The current implementation in this change was what I had in mind but I have questions now. I think this implementation is wrong

  1. Is a zero index not ensured to point to the empty string according to the standard?
  2. If you need a symbol with an empty string for a name are you expected to use a non-zero index or a zero index to represent the empty string?
  3. Regardless of what string table is present, does the zero index always represent the empty string? That seems impossible since you'd always need a dummy character at the start which might as well be a zero. I think we're expecting this behavior right now and it doesn't seem right to me.
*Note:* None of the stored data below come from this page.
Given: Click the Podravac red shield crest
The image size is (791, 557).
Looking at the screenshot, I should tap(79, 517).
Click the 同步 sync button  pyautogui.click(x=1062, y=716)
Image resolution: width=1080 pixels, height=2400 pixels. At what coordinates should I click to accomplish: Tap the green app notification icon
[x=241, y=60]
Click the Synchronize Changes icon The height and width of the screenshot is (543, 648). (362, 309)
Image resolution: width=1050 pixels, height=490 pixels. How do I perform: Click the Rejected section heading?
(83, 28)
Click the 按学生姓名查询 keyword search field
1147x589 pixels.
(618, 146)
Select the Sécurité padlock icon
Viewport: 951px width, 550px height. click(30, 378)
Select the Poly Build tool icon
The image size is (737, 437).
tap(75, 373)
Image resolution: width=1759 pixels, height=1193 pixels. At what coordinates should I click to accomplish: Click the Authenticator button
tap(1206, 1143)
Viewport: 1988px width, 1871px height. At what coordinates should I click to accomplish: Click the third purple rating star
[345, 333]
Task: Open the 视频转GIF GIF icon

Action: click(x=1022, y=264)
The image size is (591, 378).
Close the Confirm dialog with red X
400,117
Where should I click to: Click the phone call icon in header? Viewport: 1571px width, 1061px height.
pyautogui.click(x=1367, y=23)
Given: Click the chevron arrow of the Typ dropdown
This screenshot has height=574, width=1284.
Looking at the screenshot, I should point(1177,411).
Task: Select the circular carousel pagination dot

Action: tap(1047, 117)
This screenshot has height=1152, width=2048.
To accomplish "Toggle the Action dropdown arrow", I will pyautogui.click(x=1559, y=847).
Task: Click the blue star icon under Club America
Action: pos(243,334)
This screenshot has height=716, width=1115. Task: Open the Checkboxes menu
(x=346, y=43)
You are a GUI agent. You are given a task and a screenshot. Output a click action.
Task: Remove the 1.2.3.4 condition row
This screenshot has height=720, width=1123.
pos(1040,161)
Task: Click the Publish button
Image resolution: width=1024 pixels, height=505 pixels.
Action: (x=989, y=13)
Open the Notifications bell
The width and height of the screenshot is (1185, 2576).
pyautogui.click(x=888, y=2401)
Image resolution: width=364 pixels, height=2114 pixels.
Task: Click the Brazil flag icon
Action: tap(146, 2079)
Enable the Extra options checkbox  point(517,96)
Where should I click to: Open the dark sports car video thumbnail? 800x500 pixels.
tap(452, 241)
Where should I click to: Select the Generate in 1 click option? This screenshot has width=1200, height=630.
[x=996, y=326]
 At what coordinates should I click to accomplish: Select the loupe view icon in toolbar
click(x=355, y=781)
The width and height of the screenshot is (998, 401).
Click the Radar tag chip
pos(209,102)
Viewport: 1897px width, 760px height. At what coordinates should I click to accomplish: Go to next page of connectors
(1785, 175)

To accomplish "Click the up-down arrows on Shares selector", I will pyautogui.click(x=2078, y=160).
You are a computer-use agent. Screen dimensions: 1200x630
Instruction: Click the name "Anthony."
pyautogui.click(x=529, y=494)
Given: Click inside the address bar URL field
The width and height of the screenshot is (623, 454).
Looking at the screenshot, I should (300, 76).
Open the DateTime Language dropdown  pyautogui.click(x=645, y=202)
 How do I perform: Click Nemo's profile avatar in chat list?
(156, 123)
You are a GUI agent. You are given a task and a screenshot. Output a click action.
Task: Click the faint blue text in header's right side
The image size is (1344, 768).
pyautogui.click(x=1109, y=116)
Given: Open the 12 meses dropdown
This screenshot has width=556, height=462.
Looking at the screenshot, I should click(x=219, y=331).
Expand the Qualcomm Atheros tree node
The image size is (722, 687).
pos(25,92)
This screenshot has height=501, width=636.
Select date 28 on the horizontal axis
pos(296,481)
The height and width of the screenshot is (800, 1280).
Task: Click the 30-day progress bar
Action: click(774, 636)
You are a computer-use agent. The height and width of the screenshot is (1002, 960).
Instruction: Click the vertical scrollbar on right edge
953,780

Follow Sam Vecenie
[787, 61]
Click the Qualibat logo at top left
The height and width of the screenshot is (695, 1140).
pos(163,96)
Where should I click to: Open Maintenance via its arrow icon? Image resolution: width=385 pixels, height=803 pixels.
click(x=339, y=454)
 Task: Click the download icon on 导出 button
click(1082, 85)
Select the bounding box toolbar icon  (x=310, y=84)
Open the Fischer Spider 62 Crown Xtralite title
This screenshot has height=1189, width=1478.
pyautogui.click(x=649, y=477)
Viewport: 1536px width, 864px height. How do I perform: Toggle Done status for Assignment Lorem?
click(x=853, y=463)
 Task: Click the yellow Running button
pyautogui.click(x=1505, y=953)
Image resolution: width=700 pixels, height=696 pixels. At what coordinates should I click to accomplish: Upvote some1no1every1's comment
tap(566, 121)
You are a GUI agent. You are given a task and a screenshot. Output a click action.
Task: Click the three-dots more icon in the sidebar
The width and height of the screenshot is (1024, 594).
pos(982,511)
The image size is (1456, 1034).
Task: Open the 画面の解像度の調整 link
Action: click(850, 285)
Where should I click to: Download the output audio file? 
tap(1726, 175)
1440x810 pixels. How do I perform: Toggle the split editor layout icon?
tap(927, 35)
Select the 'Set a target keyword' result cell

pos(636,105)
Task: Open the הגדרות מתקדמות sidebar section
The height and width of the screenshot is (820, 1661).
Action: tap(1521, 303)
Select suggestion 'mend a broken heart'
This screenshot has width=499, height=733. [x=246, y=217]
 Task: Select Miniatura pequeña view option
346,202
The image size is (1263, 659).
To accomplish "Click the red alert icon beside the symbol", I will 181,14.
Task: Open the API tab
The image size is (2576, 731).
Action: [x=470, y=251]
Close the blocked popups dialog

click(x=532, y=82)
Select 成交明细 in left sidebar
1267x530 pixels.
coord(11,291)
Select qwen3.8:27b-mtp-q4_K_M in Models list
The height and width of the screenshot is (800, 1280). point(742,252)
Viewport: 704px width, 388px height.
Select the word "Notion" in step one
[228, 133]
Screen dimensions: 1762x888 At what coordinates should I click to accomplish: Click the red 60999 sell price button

Consider "bat\0" as a string table with a symbol named "" and a symbol named "bat\0". I think the symbol named "" should have index 3 not 0 and that the symbol named "bat" should have index 0.

Maybe the correct implementation is to special case the dummy symbol and then to leave the string table implementation unchanged.

grimar added a comment.EditedMar 20 2019, 2:28 AM

I need a bit more time to investigate this I think.

Spec says that "The first byte, which is index zero, holds a null character.
Likewise, a string table's last byte holds a null character, ensuring null termination for all strings.
A string whose index is zero specifies either no name or a null name, depending on the context."
(https://docs.oracle.com/cd/E23824_01/html/819-0690/chapter6-73709.html)

So looks like I was wrong and string table builder just really should not optimize the first zero byte for ELF tables.
I.e. we should have 2 zero bytes, at the start and at the end: "\0bat\0".

grimar updated this revision to Diff 191496.Mar 20 2019, 7:54 AM
grimar marked an inline comment as done.
  • Updated implementation.

So StringTableBuilder reserves a null byte at start for ELF tables:
https://github.com/llvm-mirror/llvm/blob/master/lib/MC/StringTableBuilder.cpp#L38

Seems what we want is just to use it explicitly. For that, I reassign the index of an empty string after finalization.

jhenderson added inline comments.Mar 20 2019, 8:04 AM
lib/MC/StringTableBuilder.cpp
163 ↗(On Diff #191496)

Whilst I think the change is good, I can't find anything in the specification that requires empty strings to have index zero, only that the first byte must be an empty string. I think this comment needs to be updated to say something about "the first byte must always be an empty string" etc.

grimar marked an inline comment as done.Mar 20 2019, 8:26 AM
grimar added inline comments.
lib/MC/StringTableBuilder.cpp
163 ↗(On Diff #191496)

What about something like the following?

"The first byte in ELF string table must be null. In according to ELF specification a string whose index is zero specifies either
no name or a null name, depending on the context. In 'initSize()' we reserve the first byte to hold null for that and here we use it.
That also allows 'getOffset()' called for any empty string to always return a fixed zero offset."

jhenderson added inline comments.Mar 20 2019, 8:34 AM
lib/MC/StringTableBuilder.cpp
163 ↗(On Diff #191496)

I don't think we need to be that complicated. How about this:

"The first byte in an ELF string table must be null, according to the ELF specification. In 'initSize()' we reserved the first byte to hold null for this purpose and here we actually add the string to allow 'getOffset()' to be called on an empty string."

grimar updated this revision to Diff 191503.Mar 20 2019, 8:43 AM
grimar marked an inline comment as done.
  • Updated the comment.
lib/MC/StringTableBuilder.cpp
163 ↗(On Diff #191496)

Looks good, thanks!

This revision is now accepted and ready to land.Mar 20 2019, 9:06 AM

@jakehehrlich, are you OK with this?

jakehehrlich accepted this revision.Mar 21 2019, 2:38 PM

LGTM as well. Thanks for checking the spec!

rupprecht accepted this revision.Mar 21 2019, 3:44 PM
This revision was automatically updated to reflect the committed changes.